When you begin a new day, you want to feel healthy and energized so that you can accomplish everything on your to-do list. You might swear by a morning cup of coffee to get you going, or insist on drinking lemon water to shake the sleep out of your eyes. But none of this really matter if your digestive system is causing you major discomfort. Abdominal pain, constipation, and diarrhea are all potential symptoms of irritable bowel syndrome (IBS), and they can make it difficult to focus on your day. But these morning habits that can prevent IBS can make it easier to get things done without worrying about your digestive problems, according to experts.
The causes of the disorder really depend on your individual body. "Stress and diet are the main factors that can cause and exacerbate IBS, but everybody is different," Dr. Roja Ramisetty, M.D., a gastroenterologist at Detroit Medical Center's Sinai-Grace Hospital, tells Bustle. IBS could be caused by anxiety or another psychological issue, she says, or a physical issue like a bacterial imbalance. "It’s difficult to determine what is really the cause, but more times than not it’s stress and diet," Dr. Ramisetty says.
Regardless of what is causing your IBS, here are a few tweaks you can make to your morning routine to help calm things down in your gut.
Spend Some Time Meditating
While you're taking time to care for your mind, devote a few moments to meditation as well, Colleen Webb, MS, RDN, CLT, a clinical nutritionist and OMG! Nutrition advisory board member, tells Bustle. This doesn't have to take up a lot of time during your morning routine, so don't worry if you can only spare a few minutes to center yourself. "If you’re new to meditation, consider using an app to walk you through a 10 minute meditation exercise," she says. "Research links mindful meditation to improvements in IBS."
Schedule In Time To Poop
You might be tempted to wake up at the last possible moment in order to squeeze in as much time to snooze as possible, but this really isn't a great habit when it comes to managing IBS. "Give yourself time in the morning to sit on the toilet," Webb says. "We’re conditioned to go to the bathroom in the morning. Let nature take its course." Not giving yourself time to relax and poop can exacerbate a whole host of symptoms, like feelings of not being done pooping, trapped gas, abdominal discomfort, and more unsatisfying trips to the bathroom throughout the day, Webb says.
Start Off With A Warm Drink
You might swear by an icy cold brew to start your day, but try sticking to a hot beverage in the morning to see if it reduces your IBS symptoms. "Have a cup of coffee (or a couple cups)," says Dr. Ramisetty. "This will help reduce any acid reflux. Even having a cup of hot water with a little bit of honey can help," she says. "Any kind of warm or hot drink can aid in stimulating the gut." If you really want to double up on the gut health help, go for a ginger tea, which has some major digestive benefits. Dr. Ramisetty says that coffee can often help with IBS, but it doesn't always lead to positive results, so listen to how your body specifically reacts to determine what's best for you.
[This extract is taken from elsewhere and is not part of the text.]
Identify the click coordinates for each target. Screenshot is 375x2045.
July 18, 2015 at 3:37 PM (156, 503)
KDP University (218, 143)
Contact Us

Don't Take Supplements On An Empty Stomach
If you're in the habit of taking some nutritional supplements in the morning, one easy tweak to make it better for your gut health is to have them with your breakfast, rather than on an empty stomach, says Webb. "Nutrition supplements, such as multivitamins, can wreak havoc on an empty gut," she says.
Choose A Savory Breakfast
Speaking of breakfast, the first meal of the day can really affect your IBS. You might be used to starting things off with waffles and syrup, sweetened yogurt, or cereal with added sugar. But you're really better off opting for foods with very little sugar (or better yet, savory foods), says Webb. "Eating and drinking too much sugar worsens IBS symptoms, especially diarrhea, gas, bloating, and nausea," she says. Even fruit, which is definitely high in nutrients, can cause some problems for folks with IBS in high amounts, so try to swap out orange juice for another kind of breakfast drink.
Go For A Gentle Workout
If you're the kind of person who's motivated enough to leave your warm bed and head off to a high intensity workout first thing in the morning, that's awesome. But in terms of IBS, you might want to consider trying a workout that's a little bit gentler to start your day. "Mild to moderate exercise can improve symptoms of IBS, but high-impact exercise can worsen symptoms for some individuals," says Webb, "especially when performed soon after eating breakfast."
Try To Stick To A Routine
Whatever habits end up working for you and your gut health, do your best to stick to pretty much the same schedule every day, Dr. Keith Kantor, a nutritionist and CEO of the NAMED program, tells Bustle. "Establish a normal eating routine and meal times," he says. "This way your bowels will get used to going at specific times per day, and you will be less likely to have a flare up being on a schedule."
If you suspect you have IBS, talk to your doctor about the best ways to manage it for your own lifestyle. But something as small as swapping your breakfast chocolate muffin for an egg and cheese biscuit could make a big (and tasty) difference.